What should I expect at my doctor's appointment?!


Question: To give a bit of background, I am a queer 20-year-old woman currently involved in a serious relationship. Tomorrow I'm headed to my yearly physical and I just KNOW my doc (who is great) is going to ask me if I'm sexually active, which I am. I still go to a pediatrician - not motivated enough to change yet - and was wondering what sort of reaction that's going to merit. This is my first sexual relationship and it is with someone of the same gender. I've done my research on safe sex, risks, etc., and we're both clean.

My main questions are: am I going to have to deal with some sort of gynecological exam if I tell her I am sexually active? Can I opt out of that somehow? Since I'm still going to a pediatrician, can she tell my parents (they know I'm gay, but they're just about coping with me having a girlfriend; me having sex would blow their minds)? If she can, is there a good way to ask her not to?

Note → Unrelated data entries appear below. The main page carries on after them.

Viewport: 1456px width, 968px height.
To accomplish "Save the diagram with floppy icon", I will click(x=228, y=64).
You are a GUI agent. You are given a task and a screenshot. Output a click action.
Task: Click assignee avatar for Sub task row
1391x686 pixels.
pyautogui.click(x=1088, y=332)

I'm new to this when it comes to my doctor, so thanks in advance. Advice appreciate!


Answers: To give a bit of background, I am a queer 20-year-old woman currently involved in a serious relationship. Tomorrow I'm headed to my yearly physical and I just KNOW my doc (who is great) is going to ask me if I'm sexually active, which I am. I still go to a pediatrician - not motivated enough to change yet - and was wondering what sort of reaction that's going to merit. This is my first sexual relationship and it is with someone of the same gender. I've done my research on safe sex, risks, etc., and we're both clean.

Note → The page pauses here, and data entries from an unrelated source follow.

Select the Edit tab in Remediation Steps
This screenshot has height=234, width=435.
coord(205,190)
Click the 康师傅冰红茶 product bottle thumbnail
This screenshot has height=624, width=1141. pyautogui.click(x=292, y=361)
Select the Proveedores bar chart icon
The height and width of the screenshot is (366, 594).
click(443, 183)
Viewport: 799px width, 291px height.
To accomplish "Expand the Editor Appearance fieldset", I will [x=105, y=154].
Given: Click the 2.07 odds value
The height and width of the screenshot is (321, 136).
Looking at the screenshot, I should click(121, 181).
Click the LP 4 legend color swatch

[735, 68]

My main questions are: am I going to have to deal with some sort of gynecological exam if I tell her I am sexually active? Can I opt out of that somehow? Since I'm still going to a pediatrician, can she tell my parents (they know I'm gay, but they're just about coping with me having a girlfriend; me having sex would blow their minds)? If she can, is there a good way to ask her not to?

I'm new to this when it comes to my doctor, so thanks in advance. Advice appreciate!

Well your pediatrician cannot give you a gyno exam. like they just dont handle that. But as you are over 18 you should be seeing one cuz there are things that can go wrong in that area that you can't get a good look at, which is why people have gynecologists in the first place.
also now that you are over 18 the pediatrician cant tell your parents anything. i mean before 18 there is the "patient doctor confidentiality thing", but that is kinda fake since you aren't legal yet but now that you are, they cant say anything.

and basically when the "sex drugs and rock n roll" questions come up, you just answer truthfully. they cant do much about it.


and by the way, yay for you and ur girl!

you are old enough.. the dorcotrs office can not give out any info on you unless something is very very worng and they can not contact you

give a cell number, ask if they would email you, give your girl friends number, that way the office has many ways to contact you.

They can't force you to have a pelvic exam. They need your consent for that. I'm not sure if she could tell your parents, it depends on what state you live in (i think, I'm Australian i don't really know about the system there) but since you're over 18 it really isn't their concern anyway. I doubt she would speak to your parents unless you ask her to.

You need to see a gynecologist. The rule is usually that a female see the gyno when she turns 18 or when she becomes sexually active, whichever comes first. There are so many diseases out there that you can become susceptible to if you're not checked regularly. You cna your partner could both be at risk.

She cannot tell your parents because of doctor-patient privileges. She can only tell them if you happened to threaten you or someone else.

You should be having a yearly gyno exam whether or not you are sexually active.

You can always opt out of an exam. Your doctor may strongly suggest you have a pelvic exam but you can ALWAYS say "not thanks". I work for a doctor and this happens on a nearly daily basis.
You are over 18 so she is NOT allowed to tell your parents anything. You may want to check your HIPA forms (a list of names that can access your medical records) and take your parents off the list.
Be honest with her. Tell her that you would like this visit to be confidential. She has to respect that. Even if she doesn't like the choices you make, she has to respect your wishes.
Where I work we have several patients that are lesbians. We do still encourage them to have yearly pap smears and pelvic exams. It's just good to have this done for your overall health.

If you're making an appointment with a gynecologist, just tell your current doctor that. She might insist that it would be a good idea, but she's not likely to insist on doing it herself. There's not even a guarantee that your current doctor does pelvic exams; if not, she might offer you a referral instead anyway.